I already had two children when my daughter was born - one was five and the other was one year old.
The one-year-old was having to drink water with sugar [in place of milk], so I just didn't have anything to offer her.
I didn't have a job and I had no help from my family.
When I told the girl's father [also the father of my older boy] I was pregnant he said 'do whatever you want, I don't want anything to do with it'. And he left for the US with another woman.
What could I do with three kids? I didn't have anything to give to the two I already had, so I couldn't provide for a third one.
A lady that I was going to talk to about all my problems, she told me about the adoption process one week before my daughter was born.
That was when I decided to give her for adoption because I didn't have anything ready for her, I had nothing. I wanted her to have a family and somebody to support her.
'A better life'
Now I'm working in the adoption process, so I have a job and I have a way to provide for my other two children. Things are much better and they can go to school.
My work involves taking paperwork to the authorities and taking the mothers [who are giving up their children] to sign the papers.
It's easier to know why the mothers are giving up the children because I know what they feel.
I understand that the children can have a better life, they can have a home and they won't have the misfortune to die because of disease or because they don't have anything to eat.
I'd be lying if I told you I didn't regret the fact that I gave my daughter up, because my heart always longs for her.

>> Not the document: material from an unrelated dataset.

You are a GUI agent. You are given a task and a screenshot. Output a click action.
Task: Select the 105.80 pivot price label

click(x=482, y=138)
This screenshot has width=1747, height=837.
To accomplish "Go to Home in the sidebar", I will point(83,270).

But I know that if I had kept her, she probably would have died.
I signed some papers and then met the adoptive mother, an American, when I went to do the DNA test to prove that I was the mother.

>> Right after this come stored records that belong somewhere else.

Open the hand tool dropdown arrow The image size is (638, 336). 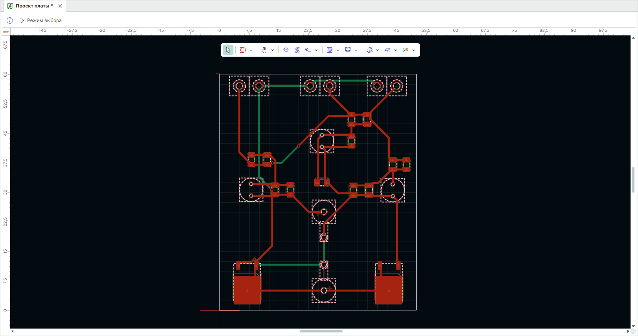[x=273, y=50]
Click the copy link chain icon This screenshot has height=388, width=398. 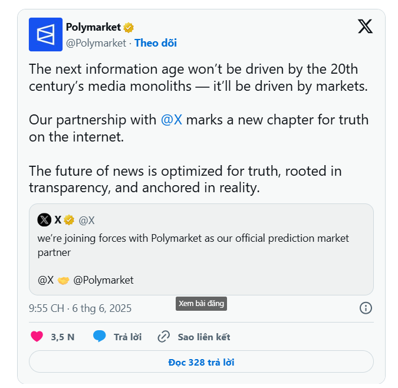pos(164,337)
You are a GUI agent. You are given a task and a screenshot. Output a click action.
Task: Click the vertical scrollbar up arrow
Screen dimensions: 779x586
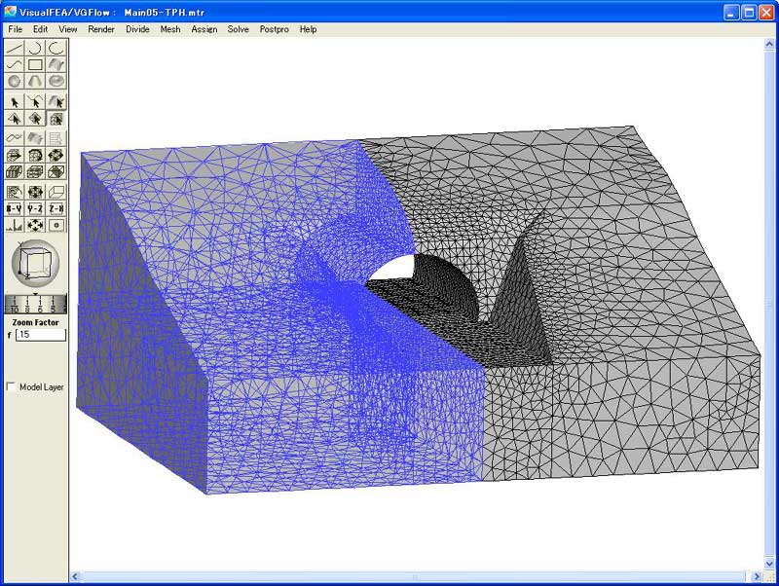point(771,44)
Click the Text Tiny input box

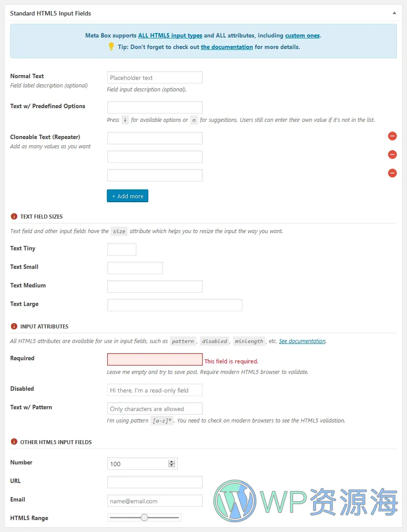(121, 249)
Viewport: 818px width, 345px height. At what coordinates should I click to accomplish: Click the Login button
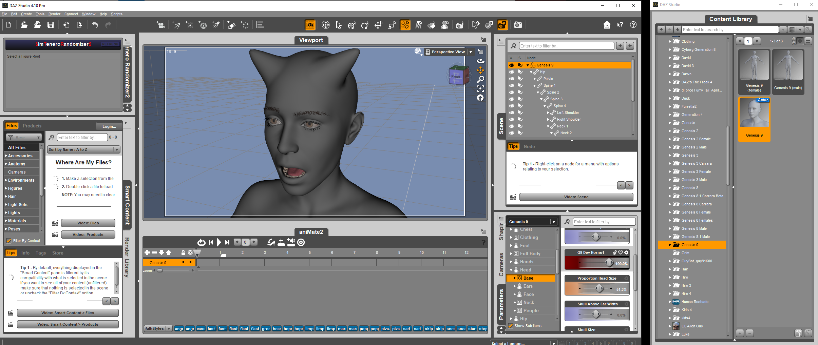109,126
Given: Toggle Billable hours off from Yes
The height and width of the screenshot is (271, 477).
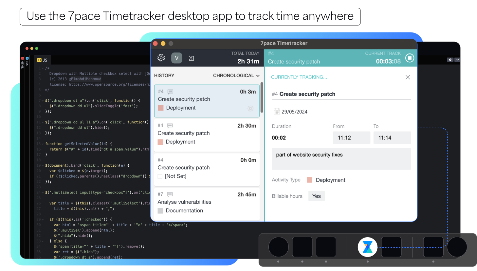Looking at the screenshot, I should tap(316, 196).
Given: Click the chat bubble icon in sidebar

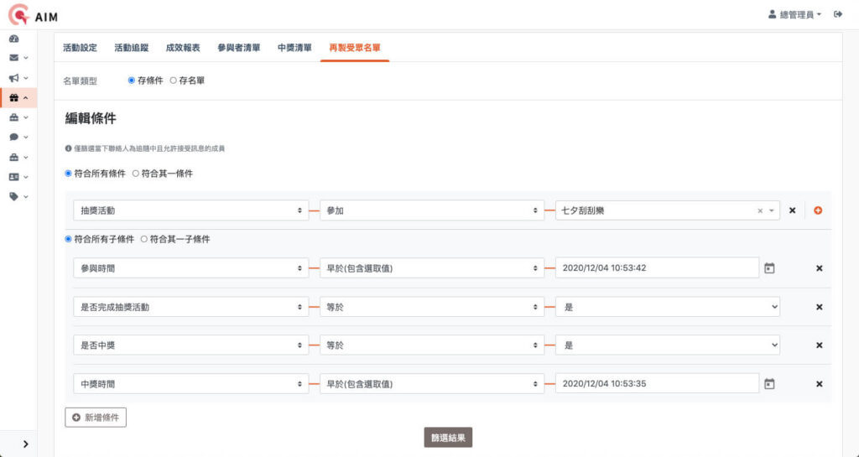Looking at the screenshot, I should [13, 137].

About two months later, I went to the court with a social worker to tell them again that I was willing to give my daughter up for adoption.

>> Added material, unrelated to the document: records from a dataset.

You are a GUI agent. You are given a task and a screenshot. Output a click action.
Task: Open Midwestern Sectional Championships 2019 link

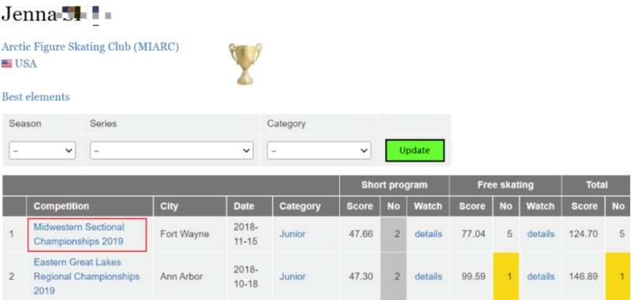tap(79, 234)
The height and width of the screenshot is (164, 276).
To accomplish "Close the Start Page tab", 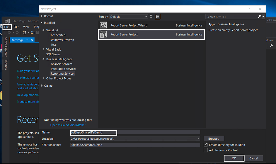I will pyautogui.click(x=32, y=40).
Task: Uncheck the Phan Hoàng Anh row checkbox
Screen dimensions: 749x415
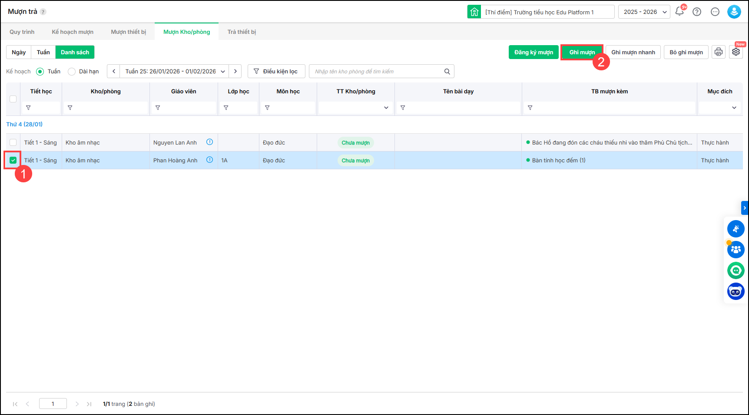Action: (13, 160)
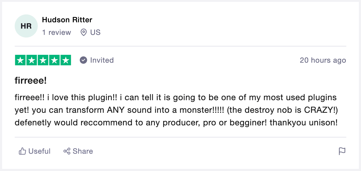The height and width of the screenshot is (171, 361).
Task: Open Hudson Ritter's reviewer profile name
Action: pos(67,20)
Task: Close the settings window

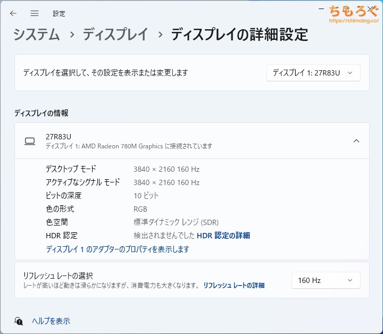Action: coord(370,9)
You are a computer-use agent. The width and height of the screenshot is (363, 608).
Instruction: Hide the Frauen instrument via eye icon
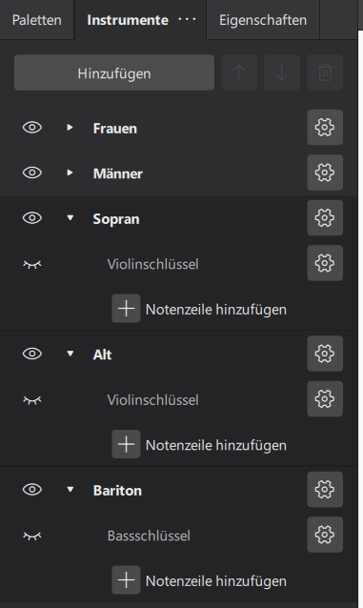[x=32, y=128]
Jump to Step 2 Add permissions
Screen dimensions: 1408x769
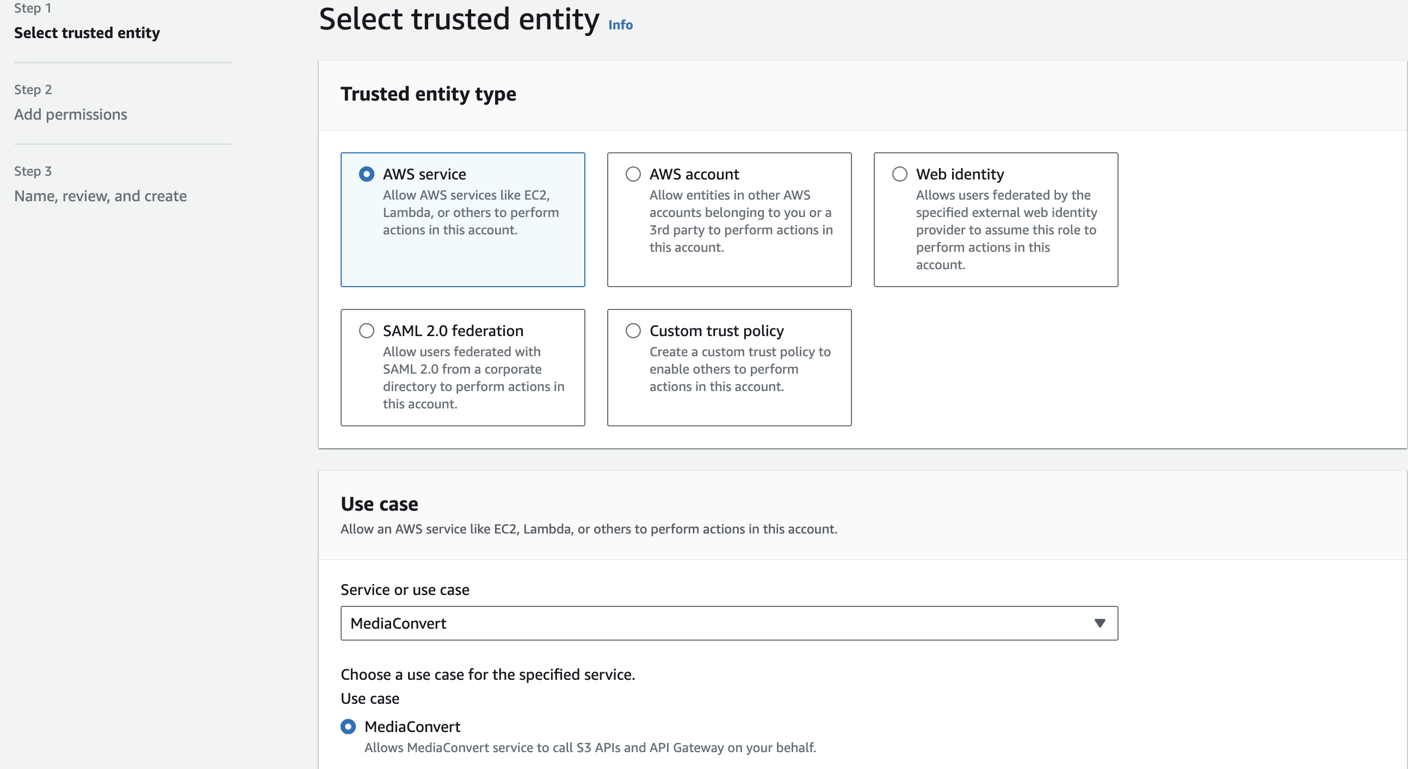pos(71,114)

At the end I had to sign a paper to give the right to the adoptive parents to get an American visa for the girl. And that was all I had to do.
'It's very hard'
I don't have any idea where she is now. I don't want her back but I would like to see her, a picture of where she is or what she looks like.
But the adoption was done by another lawyer, who no longer works in the adoption process, so it's really difficult...
I pray every day to see her again - even if it's not until she is 15 or 20 years old, I'd like to see her again.
I don't have a partner now, only my children. My parents never knew about the little one. They know about the two boys but this whole thing about the adoption, I kept to myself - it's very hard.
Only the older boy knows about the girl. He asks me why we couldn't have kept her - since they are two boys, he wonders why they couldn't have had a sister.
But he knows all the struggling that we went through and that we didn't have any money to support her, and that that was the reason I gave her up.